**HOW TO COMPLETE THIS TASK**
From the records below, transcribe only the lines running from the one with "Instruction: Click 北京翰海拍卖有限公司 company cell" through the one with "This screenshot has height=975, width=1498.". Keep both of those end lines.

━━ EXCERPTED DATA ━━

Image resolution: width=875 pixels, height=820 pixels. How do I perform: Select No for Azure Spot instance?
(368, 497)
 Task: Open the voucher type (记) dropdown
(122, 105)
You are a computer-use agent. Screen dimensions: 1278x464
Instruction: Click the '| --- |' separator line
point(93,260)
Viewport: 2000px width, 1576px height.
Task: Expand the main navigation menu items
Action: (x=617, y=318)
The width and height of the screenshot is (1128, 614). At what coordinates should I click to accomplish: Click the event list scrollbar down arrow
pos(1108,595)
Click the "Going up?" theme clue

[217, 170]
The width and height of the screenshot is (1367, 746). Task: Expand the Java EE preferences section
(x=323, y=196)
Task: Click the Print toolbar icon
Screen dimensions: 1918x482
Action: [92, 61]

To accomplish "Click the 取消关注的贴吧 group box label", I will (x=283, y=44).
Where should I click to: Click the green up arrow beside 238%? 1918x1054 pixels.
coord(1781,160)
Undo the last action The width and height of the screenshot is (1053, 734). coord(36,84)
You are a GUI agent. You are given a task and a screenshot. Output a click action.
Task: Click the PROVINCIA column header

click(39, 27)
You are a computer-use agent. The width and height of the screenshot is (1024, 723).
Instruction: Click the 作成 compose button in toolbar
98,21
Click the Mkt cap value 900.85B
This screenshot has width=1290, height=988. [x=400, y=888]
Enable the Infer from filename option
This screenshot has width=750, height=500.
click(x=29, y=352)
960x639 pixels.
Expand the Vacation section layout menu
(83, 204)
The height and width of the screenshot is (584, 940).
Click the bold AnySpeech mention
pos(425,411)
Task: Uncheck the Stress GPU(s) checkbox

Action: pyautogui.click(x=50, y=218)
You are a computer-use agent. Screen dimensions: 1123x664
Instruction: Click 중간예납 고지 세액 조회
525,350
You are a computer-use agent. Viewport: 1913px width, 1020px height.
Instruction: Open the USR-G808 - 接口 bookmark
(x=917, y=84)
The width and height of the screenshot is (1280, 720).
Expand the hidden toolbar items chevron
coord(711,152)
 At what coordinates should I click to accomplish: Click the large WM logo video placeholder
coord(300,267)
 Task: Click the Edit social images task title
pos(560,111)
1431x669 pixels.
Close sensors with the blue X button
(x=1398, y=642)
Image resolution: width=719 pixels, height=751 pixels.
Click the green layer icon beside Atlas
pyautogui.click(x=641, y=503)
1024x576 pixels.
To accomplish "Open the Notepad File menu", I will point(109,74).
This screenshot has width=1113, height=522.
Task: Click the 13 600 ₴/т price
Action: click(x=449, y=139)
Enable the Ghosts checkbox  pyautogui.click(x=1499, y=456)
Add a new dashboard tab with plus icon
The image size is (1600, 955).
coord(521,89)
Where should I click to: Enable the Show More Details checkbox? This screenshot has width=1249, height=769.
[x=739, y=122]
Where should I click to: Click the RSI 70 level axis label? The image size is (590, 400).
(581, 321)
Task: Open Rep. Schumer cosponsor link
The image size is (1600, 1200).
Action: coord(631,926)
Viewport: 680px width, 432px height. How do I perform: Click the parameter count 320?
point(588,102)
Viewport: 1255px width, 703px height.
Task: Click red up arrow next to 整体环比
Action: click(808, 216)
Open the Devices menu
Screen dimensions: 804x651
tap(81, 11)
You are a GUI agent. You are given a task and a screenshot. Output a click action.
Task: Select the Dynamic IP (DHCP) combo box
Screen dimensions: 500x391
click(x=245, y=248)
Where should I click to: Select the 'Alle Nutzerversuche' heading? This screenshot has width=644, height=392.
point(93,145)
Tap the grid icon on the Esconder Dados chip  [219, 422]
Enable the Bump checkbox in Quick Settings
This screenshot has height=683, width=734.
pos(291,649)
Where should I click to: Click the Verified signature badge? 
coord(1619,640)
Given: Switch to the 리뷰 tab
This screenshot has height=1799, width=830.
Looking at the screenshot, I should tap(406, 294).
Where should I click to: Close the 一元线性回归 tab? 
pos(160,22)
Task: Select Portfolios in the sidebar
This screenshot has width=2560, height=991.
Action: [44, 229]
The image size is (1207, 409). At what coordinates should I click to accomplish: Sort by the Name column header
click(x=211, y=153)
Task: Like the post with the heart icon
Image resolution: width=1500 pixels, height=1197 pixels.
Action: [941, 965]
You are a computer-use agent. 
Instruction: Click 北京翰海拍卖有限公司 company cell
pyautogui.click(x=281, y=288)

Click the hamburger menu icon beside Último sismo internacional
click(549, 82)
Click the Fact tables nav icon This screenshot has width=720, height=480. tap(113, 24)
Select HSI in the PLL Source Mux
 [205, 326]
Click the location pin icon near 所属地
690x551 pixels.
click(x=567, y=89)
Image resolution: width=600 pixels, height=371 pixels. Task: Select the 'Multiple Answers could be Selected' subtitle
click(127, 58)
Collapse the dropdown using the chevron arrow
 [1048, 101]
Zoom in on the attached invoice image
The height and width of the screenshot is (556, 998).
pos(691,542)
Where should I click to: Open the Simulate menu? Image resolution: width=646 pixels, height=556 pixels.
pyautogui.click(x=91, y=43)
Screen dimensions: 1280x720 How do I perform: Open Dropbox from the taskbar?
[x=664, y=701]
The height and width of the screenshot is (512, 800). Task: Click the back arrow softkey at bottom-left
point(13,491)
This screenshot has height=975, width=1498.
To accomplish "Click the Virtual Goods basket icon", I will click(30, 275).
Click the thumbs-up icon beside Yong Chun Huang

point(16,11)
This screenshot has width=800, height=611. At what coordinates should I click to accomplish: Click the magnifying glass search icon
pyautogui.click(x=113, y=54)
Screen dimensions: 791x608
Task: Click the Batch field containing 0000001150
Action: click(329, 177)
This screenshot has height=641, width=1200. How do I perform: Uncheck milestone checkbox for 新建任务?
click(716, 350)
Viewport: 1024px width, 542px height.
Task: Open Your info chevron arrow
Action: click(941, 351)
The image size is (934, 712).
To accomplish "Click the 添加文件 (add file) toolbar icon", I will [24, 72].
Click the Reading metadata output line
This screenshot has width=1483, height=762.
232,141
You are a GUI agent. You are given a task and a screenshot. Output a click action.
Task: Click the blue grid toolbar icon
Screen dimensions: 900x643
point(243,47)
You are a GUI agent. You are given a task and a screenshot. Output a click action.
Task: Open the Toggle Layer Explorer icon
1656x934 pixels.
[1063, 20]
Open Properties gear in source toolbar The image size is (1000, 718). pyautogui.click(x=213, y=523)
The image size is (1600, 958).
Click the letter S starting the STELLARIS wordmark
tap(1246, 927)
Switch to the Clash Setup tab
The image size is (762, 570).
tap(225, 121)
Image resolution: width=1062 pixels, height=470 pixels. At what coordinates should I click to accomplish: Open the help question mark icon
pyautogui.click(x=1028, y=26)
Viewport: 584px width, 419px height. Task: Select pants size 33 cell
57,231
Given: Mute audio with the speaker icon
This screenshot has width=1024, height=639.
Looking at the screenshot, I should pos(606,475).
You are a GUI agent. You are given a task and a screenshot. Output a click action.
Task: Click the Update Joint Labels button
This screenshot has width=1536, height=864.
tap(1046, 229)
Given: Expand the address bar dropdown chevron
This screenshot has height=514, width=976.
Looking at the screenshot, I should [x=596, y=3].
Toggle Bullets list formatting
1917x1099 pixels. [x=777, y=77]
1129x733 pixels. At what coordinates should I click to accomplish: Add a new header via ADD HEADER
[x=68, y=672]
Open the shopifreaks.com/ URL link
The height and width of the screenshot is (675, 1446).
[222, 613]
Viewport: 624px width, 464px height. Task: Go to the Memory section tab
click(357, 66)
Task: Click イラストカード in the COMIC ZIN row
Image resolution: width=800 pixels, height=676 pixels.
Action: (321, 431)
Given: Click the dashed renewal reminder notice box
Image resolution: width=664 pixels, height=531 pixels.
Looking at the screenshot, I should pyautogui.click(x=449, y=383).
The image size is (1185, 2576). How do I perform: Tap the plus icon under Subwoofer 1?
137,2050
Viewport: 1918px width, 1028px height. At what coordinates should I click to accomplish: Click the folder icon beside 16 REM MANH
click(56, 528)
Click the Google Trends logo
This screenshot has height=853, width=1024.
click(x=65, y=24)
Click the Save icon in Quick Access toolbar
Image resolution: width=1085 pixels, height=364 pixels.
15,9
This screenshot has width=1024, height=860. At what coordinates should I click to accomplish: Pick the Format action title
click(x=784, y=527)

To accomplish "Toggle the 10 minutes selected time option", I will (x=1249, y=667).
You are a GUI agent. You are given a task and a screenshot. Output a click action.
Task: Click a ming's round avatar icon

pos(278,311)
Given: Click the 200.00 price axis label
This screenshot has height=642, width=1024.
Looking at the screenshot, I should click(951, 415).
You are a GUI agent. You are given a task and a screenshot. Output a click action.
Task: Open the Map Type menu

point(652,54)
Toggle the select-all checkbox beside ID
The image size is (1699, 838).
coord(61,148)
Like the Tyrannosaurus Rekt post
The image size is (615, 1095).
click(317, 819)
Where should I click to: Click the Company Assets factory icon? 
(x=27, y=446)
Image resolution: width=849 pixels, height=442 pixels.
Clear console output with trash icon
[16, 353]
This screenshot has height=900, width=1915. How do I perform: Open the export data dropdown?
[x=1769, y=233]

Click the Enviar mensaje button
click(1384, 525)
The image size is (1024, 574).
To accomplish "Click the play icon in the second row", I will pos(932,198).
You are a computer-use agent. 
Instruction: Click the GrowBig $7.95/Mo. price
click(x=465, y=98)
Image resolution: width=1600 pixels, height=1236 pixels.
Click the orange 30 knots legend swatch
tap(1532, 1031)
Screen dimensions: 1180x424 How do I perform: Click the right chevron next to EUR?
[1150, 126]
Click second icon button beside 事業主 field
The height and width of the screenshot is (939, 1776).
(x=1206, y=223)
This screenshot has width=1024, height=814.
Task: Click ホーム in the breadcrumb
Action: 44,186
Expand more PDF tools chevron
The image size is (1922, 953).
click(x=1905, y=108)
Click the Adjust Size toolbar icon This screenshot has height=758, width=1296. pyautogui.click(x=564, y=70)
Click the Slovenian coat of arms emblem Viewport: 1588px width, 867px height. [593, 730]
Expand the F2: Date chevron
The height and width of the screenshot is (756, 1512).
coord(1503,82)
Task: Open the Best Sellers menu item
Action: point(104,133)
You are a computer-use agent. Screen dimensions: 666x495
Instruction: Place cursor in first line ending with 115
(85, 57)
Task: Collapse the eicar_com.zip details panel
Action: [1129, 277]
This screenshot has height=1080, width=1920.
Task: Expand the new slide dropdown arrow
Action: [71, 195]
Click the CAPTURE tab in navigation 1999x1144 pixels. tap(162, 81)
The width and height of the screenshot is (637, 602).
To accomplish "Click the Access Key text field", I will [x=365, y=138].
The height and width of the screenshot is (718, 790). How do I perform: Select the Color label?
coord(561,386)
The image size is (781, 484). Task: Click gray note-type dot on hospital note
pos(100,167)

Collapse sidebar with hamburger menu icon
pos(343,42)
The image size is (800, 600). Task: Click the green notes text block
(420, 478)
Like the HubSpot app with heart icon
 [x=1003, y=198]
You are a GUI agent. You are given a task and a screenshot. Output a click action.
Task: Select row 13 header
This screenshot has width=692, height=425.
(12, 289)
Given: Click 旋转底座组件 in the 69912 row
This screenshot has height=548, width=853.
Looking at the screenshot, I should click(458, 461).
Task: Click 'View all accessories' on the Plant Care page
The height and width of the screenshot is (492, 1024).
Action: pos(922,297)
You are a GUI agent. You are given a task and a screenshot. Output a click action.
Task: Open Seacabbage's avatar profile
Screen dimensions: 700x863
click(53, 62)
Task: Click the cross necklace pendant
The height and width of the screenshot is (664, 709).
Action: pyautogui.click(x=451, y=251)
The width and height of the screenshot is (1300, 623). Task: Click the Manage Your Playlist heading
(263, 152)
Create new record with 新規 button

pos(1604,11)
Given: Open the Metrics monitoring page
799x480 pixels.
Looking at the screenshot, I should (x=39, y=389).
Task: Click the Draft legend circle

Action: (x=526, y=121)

━━━

**PROBLEM SOLUTION**
Instruction: Click 北京翰海拍卖有限公司 company cell
pyautogui.click(x=281, y=288)

Click the hamburger menu icon beside Último sismo internacional
click(549, 82)
Click the Fact tables nav icon This screenshot has width=720, height=480. tap(113, 24)
Select HSI in the PLL Source Mux
 [205, 326]
Click the location pin icon near 所属地
690x551 pixels.
click(x=567, y=89)
Image resolution: width=600 pixels, height=371 pixels. Task: Select the 'Multiple Answers could be Selected' subtitle
click(127, 58)
Collapse the dropdown using the chevron arrow
 [1048, 101]
Zoom in on the attached invoice image
The height and width of the screenshot is (556, 998).
pos(691,542)
Where should I click to: Open the Simulate menu? Image resolution: width=646 pixels, height=556 pixels.
pyautogui.click(x=91, y=43)
Screen dimensions: 1280x720 How do I perform: Open Dropbox from the taskbar?
[x=664, y=701]
The height and width of the screenshot is (512, 800). Task: Click the back arrow softkey at bottom-left
point(13,491)
This screenshot has height=975, width=1498.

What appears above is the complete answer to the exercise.